«Nel centocinquantesimo anniversario dell'Unità d'Italia, a cinquantacinque anni dalla proclamazione della Repubblica, io, nato nel 1915 a Torino, di famiglia ebrea, sopravvissuto a due guerre mondiali e alle persecuzioni fasciste e naziste, invito voi che siete più giovani a ribellarvi.
Fatelo adesso, subito, prima che sia troppo tardi, con un urlo alto, fragoroso.
Un urlo che faccia sobbalzare chi è al potere, che ridesti la società civile e la classe dirigente, complice del degrado, che sovrasti gli sproloqui e le risse parlamentari di ogni giorno.

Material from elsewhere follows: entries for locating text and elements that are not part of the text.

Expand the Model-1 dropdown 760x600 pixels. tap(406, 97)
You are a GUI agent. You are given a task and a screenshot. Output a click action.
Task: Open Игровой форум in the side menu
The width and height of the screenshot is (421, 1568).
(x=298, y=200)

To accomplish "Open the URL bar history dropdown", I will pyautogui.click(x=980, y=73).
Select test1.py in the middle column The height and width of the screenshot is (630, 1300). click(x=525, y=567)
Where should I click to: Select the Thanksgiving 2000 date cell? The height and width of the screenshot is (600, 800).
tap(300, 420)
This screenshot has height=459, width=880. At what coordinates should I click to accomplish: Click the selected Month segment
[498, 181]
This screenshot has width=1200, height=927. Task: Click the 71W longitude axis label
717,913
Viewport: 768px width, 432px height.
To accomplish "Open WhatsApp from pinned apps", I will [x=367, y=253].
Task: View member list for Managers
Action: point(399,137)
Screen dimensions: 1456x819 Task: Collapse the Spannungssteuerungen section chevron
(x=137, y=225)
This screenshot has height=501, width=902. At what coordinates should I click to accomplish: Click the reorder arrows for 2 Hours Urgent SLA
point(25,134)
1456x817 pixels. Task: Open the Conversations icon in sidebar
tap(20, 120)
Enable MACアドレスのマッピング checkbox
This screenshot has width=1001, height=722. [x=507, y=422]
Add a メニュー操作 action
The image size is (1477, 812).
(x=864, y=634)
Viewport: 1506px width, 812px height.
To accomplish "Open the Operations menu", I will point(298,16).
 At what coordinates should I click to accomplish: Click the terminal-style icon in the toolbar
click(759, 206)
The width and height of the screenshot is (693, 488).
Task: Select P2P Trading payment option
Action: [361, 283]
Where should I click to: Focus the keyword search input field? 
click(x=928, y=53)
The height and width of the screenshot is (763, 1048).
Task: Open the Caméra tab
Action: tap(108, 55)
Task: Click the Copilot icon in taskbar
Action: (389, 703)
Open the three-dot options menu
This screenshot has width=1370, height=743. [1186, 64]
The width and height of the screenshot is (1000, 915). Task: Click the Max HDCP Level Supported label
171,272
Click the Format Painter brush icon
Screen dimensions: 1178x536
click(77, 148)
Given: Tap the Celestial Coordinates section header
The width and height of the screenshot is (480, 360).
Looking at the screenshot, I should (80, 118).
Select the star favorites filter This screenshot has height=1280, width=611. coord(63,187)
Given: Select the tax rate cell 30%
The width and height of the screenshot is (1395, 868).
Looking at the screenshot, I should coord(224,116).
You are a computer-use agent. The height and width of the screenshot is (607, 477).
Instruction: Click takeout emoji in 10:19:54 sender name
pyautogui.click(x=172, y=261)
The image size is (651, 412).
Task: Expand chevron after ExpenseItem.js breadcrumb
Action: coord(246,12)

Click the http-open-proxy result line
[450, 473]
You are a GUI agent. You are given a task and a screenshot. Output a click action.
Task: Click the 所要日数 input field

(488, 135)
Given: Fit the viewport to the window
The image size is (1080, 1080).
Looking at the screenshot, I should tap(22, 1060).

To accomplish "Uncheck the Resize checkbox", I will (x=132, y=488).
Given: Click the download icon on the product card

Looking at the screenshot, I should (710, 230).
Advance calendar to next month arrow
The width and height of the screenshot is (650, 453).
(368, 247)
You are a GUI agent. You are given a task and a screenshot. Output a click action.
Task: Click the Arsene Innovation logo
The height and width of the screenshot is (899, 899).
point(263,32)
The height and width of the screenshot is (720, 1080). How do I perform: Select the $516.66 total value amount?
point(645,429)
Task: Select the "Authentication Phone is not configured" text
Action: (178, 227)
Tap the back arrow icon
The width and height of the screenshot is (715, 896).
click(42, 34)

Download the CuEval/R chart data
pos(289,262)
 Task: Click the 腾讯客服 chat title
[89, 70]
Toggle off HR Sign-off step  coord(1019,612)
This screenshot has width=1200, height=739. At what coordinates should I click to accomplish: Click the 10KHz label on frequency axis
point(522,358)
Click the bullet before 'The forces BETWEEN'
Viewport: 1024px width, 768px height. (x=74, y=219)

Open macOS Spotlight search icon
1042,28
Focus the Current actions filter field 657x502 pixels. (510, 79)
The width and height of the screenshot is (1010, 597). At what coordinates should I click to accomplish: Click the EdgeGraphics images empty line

Un urlo che scrolli i pavidi, che scuota gli indifferenti, che sorprenda gli ignavi, i dormienti, gli abbioccati di consumismo.
Un urlo forte, vibrante, che infranga le pareti di silenzi imposti e menzogne, che spezzi l'indifferenza di una società ipnotizzata da un un'informazione monopolizzata, salvo rare eccezioni.
Un urlo che faccia tremare i servi sciocchi, gli ipocriti, i disonesti, i saltafossi, i profittatori voltagabbana annidati nei luoghi di comando, che giunga a tutti i giovani, gli "angeli dei tetti", che restituisca loro speranza per il futuro.
Un urlo che ripeta le parole di chi non ha più voce, dei nostri caduti per la libertà, di chi credeva nella democrazia».
da Massimo Ottolenghi, Ribellarsi è giusto, Chiarelettere, Firenze, 2012.